The internet age was just launching, and AOL was the leading network for online services. The first AOL program that I can remember was when I was in high school. It offered email, and a way to message people who were, also, logged in at the same time. The most impressive feature allowed us to add friends by their ‘screen name’ to accumulate an ongoing table called, “The Buddy List.”
It all started then. “How many buddies do you have?” was a common question in conversation at the time. It was as if the one with the most ‘buddies’ was the best, most popular, and coolest girl—and, it wasn’t me. And, while she pranced around sparkling, I was questioning my dignity and worthiness, while feeling quite insecure. This competition of who had the most ‘buddies’ and the anxiety it caused drove me straight to the carton of ice cream in the freezer. This sequence of events, which happened quite often only caused more self-loathing.

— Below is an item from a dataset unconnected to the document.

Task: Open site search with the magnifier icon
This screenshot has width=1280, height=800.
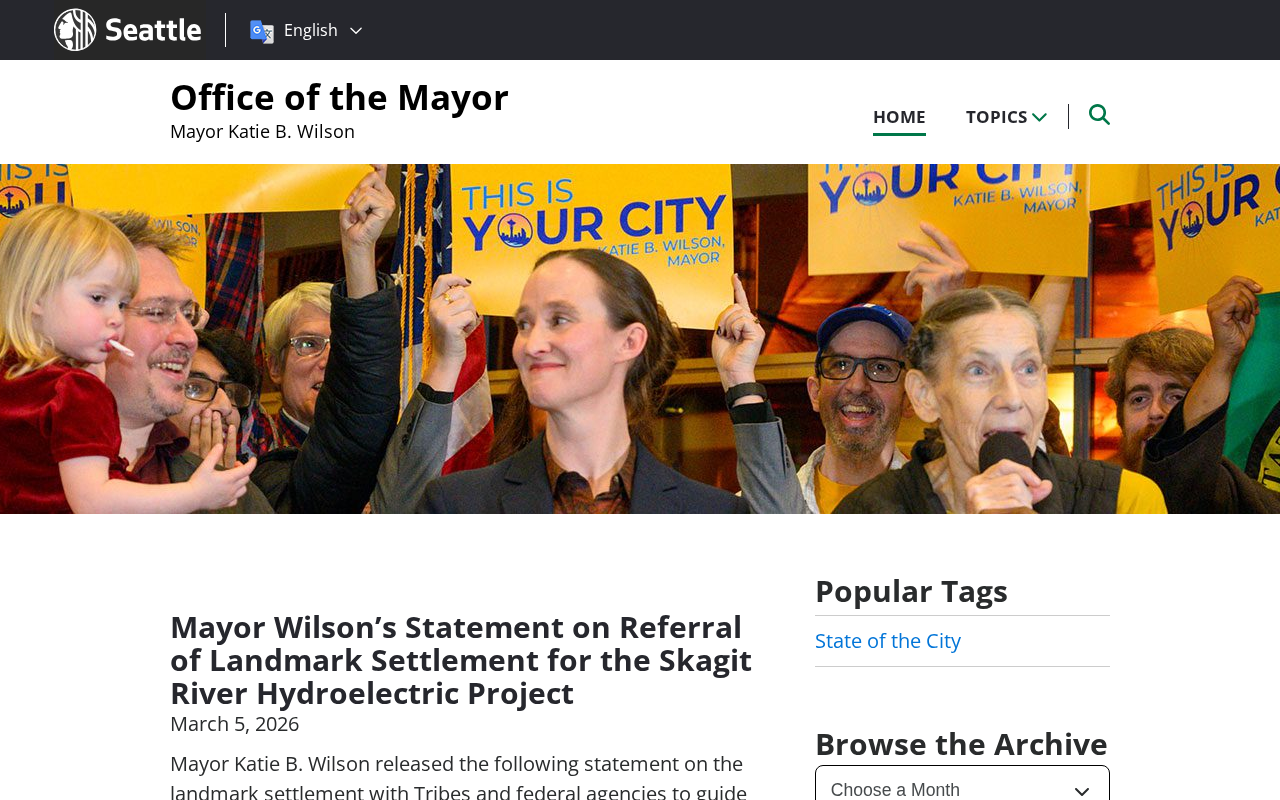Action: click(x=1099, y=115)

Next, came AOL Instant Messenger, what we referred to as AIM. The most exciting feature was having the ability to leave an ‘away message.’ This idea sounded great, but talk about self-esteem struggles. ‘Friends’ started posting what they were doing and who they were doing it with. How was it possible to not feel excluded and awful about myself when I saw my two best friends publicize they were at Starbucks, but didn’t ask me to join? Or were at a movie on the weekend, but I wasn’t included in the plans? (Don’t get me wrong. I loved AIM at the time. In fact, it was how my husband first contacted me!) But, again, AIM was just a sampling of what was yet to come.

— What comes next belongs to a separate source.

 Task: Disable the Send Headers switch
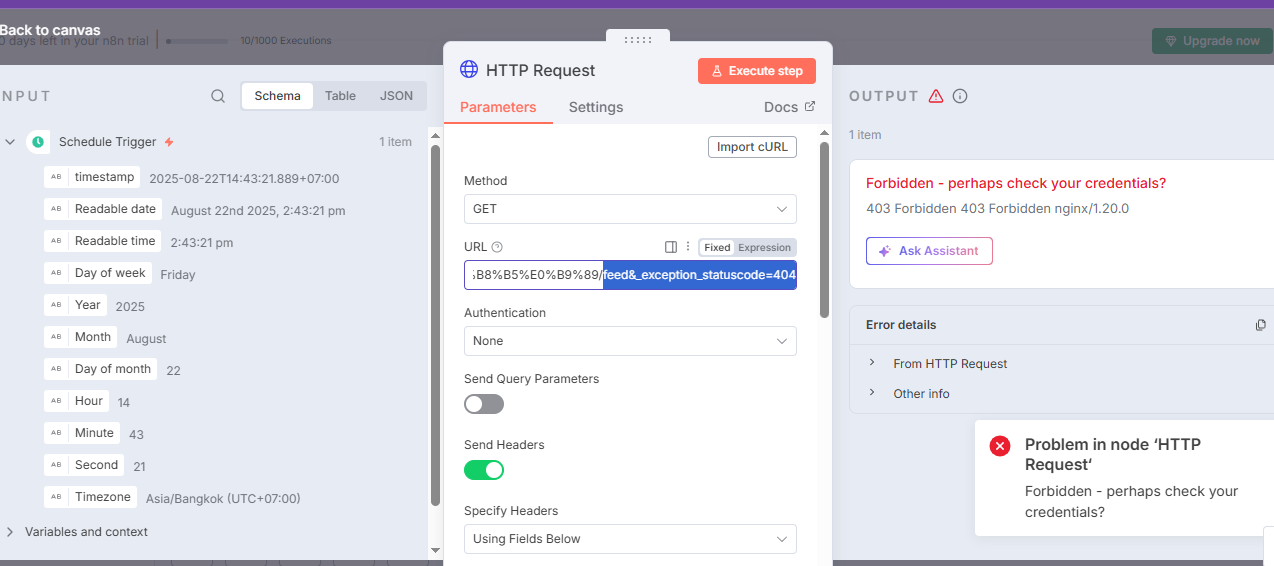(484, 470)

Facebook came and took this to an even greater level. Facebook had it all, and more. It had pictures! So between having the ability to see how many friends everyone had, who the friends were, what they were doing or have been doing, AND having visual proof of it, it became impossible to not stack myself up against others, differentiate myself, or perceive myself in a negative way.
I can’t be positive, but I am pretty damn sure I’m not the only one who doesn’t feel good about myself when excluded from a group, activity, party, or even a conversation. But, there is something so much worse about seeing it broadcasted on social media. I’m 33 years old, married, with a family. If I feel lonely and depressed from seeing my peers hanging out together, going to dinner, or getting drinks without inviting me, I can’t even imagine how a hormonal teenager must feel when they see the same online.

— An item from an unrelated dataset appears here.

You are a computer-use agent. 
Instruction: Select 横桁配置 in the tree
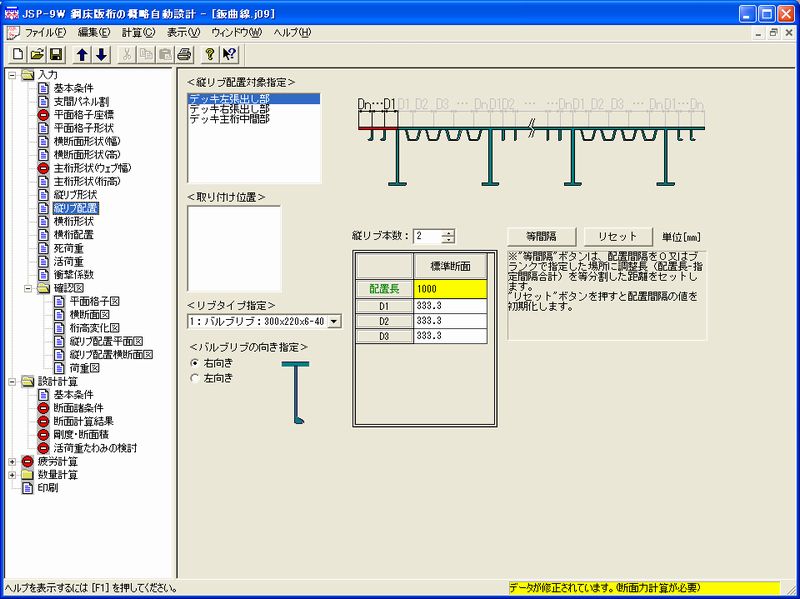click(x=73, y=234)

And, finally, Instagram. (Well, the finale really should be Snapchat. But I still haven’t quite figured that out yet. So I’ll stop at Instagram). When reflecting on my days as of late, sure there are beautiful, memorable moments with smiles, laughter, and joy. But, I’ll be honest. I have three children (5 and under). More than anything, there is a mass amount of chaos, whining and crying, fighting, screaming, anger, frustration, and exhaustion. Pure exhaustion. So, I am guilty of it, too. I don’t take or share pictures of these moments. God forbid someone judges me. Or, declares me a bad mother or wife. Or, thinks I am a loner. Who wants to be friends with the screaming, raging and aggravated person? Scroll through my Facebook and Instagram accounts, and you will see perfection. Pure happiness. Love and completeness.
I’m human, though. My self-esteem and self-image has been significantly influenced by social media. I love nothing more than being in my oversized sweatpants on a Friday night overeating, playing on my phone, and sitting next to my husband on the couch while he watches Dateline. But, still, as I sign in to my social media accounts, and see “friends” of mine posting selfies out on the town, dressed and fully made up, and appearing to be having the greatest time ever, I can’t help but feel dejected.
Does anybody actually live the life they portray on social media? I don’t. Therefore, I apologize if my postings have ever impacted your self-esteem. I try to take other people’s post with a grain of salt. You should, too. And, most importantly, include. Live by the mantra, “the more the merrier.” Because, we all know how it feels to be on the outside.